═══ SUPPLIED MATERIAL ═══

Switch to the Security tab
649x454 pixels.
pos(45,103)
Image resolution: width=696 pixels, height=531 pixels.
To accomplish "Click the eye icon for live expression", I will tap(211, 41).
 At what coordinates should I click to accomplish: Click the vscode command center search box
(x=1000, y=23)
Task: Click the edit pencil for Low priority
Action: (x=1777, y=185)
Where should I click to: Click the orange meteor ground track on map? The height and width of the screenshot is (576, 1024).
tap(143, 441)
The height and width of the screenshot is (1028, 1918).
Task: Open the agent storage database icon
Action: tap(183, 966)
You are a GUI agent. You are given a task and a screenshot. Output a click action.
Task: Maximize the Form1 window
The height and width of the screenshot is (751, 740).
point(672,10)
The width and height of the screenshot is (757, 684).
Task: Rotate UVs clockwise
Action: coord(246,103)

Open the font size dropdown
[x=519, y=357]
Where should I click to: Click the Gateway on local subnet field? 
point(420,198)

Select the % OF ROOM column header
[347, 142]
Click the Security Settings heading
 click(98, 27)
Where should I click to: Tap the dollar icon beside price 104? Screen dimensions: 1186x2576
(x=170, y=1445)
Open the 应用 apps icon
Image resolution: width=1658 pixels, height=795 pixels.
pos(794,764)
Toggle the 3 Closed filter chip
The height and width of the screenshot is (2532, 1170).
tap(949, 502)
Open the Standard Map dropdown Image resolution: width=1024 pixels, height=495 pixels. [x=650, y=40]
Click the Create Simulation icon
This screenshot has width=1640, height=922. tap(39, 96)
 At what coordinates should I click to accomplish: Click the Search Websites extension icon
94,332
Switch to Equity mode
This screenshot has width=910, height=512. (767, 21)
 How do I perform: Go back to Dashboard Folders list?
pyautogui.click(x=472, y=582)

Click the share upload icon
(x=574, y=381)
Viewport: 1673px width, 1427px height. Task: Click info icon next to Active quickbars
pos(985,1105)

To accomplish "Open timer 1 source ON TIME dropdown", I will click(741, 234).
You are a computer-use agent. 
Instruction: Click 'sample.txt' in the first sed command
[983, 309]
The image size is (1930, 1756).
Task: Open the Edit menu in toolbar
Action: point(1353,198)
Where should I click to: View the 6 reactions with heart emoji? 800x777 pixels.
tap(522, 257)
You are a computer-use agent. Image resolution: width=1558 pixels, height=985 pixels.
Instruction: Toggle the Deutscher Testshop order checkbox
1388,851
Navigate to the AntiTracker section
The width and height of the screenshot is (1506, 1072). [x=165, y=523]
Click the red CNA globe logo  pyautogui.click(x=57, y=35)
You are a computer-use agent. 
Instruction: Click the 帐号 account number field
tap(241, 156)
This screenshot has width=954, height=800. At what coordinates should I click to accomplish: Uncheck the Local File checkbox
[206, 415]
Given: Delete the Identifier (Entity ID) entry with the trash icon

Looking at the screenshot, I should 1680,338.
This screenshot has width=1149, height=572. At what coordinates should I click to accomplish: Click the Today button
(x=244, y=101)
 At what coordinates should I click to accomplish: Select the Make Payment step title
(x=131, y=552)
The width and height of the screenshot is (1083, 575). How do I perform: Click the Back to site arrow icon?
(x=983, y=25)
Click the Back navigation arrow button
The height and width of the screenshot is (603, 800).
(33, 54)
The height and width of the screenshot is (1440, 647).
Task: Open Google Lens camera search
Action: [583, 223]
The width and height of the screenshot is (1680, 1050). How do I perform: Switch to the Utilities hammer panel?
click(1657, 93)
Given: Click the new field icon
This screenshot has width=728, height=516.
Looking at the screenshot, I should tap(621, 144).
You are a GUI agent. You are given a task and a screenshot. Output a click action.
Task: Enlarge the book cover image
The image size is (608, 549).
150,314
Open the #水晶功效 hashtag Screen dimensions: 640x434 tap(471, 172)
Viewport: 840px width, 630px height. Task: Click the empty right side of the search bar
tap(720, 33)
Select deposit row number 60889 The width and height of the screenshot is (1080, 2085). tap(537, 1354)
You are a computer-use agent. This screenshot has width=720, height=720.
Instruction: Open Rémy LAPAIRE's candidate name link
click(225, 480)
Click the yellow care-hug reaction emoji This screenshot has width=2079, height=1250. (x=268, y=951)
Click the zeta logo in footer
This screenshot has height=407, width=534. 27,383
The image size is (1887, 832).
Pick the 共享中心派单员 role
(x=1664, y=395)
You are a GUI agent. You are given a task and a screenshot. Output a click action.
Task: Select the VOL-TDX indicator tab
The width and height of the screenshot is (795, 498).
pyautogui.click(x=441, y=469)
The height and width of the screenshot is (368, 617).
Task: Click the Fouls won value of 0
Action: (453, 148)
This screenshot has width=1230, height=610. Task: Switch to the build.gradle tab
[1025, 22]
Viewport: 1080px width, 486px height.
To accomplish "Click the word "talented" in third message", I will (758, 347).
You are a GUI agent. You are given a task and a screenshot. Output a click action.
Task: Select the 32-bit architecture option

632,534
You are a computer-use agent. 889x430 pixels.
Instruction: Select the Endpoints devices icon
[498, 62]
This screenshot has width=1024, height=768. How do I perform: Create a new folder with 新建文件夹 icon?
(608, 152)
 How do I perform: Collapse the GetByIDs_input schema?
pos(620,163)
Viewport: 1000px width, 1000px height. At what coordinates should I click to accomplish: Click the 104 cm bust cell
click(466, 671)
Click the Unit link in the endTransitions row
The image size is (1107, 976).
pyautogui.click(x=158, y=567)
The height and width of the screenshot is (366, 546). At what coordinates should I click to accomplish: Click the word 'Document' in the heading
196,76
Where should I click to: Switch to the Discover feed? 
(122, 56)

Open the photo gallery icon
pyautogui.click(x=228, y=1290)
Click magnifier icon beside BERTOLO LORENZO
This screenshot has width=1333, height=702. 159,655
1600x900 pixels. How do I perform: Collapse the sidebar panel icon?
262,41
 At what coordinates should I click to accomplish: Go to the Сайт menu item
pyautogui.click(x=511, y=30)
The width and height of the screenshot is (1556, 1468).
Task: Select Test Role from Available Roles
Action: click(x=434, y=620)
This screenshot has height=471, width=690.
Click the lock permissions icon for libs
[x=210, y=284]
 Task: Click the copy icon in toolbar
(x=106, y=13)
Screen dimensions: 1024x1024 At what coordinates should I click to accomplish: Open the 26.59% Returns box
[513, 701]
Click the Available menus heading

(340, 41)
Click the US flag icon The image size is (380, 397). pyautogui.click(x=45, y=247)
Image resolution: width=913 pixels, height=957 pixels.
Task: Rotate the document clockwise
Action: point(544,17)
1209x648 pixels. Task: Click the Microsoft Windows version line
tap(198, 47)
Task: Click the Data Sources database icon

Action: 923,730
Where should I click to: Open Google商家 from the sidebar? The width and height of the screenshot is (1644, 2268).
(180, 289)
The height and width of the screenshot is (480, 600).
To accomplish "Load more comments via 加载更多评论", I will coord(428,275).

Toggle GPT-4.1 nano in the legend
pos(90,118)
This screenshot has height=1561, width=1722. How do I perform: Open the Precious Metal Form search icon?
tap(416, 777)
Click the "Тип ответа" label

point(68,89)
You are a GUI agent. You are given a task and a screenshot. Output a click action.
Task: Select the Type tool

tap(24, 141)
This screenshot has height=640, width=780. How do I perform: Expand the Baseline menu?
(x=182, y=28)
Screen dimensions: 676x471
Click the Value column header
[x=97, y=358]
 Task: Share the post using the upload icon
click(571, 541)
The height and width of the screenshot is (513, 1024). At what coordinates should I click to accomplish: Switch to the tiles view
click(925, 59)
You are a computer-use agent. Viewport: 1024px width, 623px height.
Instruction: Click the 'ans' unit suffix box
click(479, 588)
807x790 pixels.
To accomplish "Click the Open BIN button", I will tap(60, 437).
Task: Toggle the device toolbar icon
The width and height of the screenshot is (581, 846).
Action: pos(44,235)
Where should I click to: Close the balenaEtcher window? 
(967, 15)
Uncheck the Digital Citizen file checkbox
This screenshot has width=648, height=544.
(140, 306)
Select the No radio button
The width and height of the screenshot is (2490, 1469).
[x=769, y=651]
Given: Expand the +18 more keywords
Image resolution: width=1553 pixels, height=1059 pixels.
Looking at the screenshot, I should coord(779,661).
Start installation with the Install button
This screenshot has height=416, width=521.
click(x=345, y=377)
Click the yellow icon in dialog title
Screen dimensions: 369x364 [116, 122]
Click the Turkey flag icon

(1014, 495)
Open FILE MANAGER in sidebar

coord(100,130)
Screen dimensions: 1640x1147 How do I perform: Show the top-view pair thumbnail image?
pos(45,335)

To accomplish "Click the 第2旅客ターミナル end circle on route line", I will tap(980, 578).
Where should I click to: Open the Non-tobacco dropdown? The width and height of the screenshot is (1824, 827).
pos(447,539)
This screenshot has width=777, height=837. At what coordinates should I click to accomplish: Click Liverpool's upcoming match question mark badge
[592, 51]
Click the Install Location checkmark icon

═══

• _EXERCISE DETAILS_:
Your reply should be nothing but the lines from the one containing "Task: Share the post using the upload icon" through the last line above, copied exactly; please include both ends.

• _SOLUTION FOR THIS EXERCISE_:
 Task: Share the post using the upload icon
click(571, 541)
The height and width of the screenshot is (513, 1024). At what coordinates should I click to accomplish: Switch to the tiles view
click(925, 59)
You are a computer-use agent. Viewport: 1024px width, 623px height.
Instruction: Click the 'ans' unit suffix box
click(479, 588)
807x790 pixels.
To accomplish "Click the Open BIN button", I will tap(60, 437).
Task: Toggle the device toolbar icon
The width and height of the screenshot is (581, 846).
Action: pos(44,235)
Where should I click to: Close the balenaEtcher window? 
(967, 15)
Uncheck the Digital Citizen file checkbox
This screenshot has width=648, height=544.
(140, 306)
Select the No radio button
The width and height of the screenshot is (2490, 1469).
[x=769, y=651]
Given: Expand the +18 more keywords
Image resolution: width=1553 pixels, height=1059 pixels.
Looking at the screenshot, I should coord(779,661).
Start installation with the Install button
This screenshot has height=416, width=521.
click(x=345, y=377)
Click the yellow icon in dialog title
Screen dimensions: 369x364 [116, 122]
Click the Turkey flag icon

(1014, 495)
Open FILE MANAGER in sidebar

coord(100,130)
Screen dimensions: 1640x1147 How do I perform: Show the top-view pair thumbnail image?
pos(45,335)

To accomplish "Click the 第2旅客ターミナル end circle on route line", I will tap(980, 578).
Where should I click to: Open the Non-tobacco dropdown? The width and height of the screenshot is (1824, 827).
pos(447,539)
This screenshot has width=777, height=837. At what coordinates should I click to accomplish: Click Liverpool's upcoming match question mark badge
[592, 51]
Click the Install Location checkmark icon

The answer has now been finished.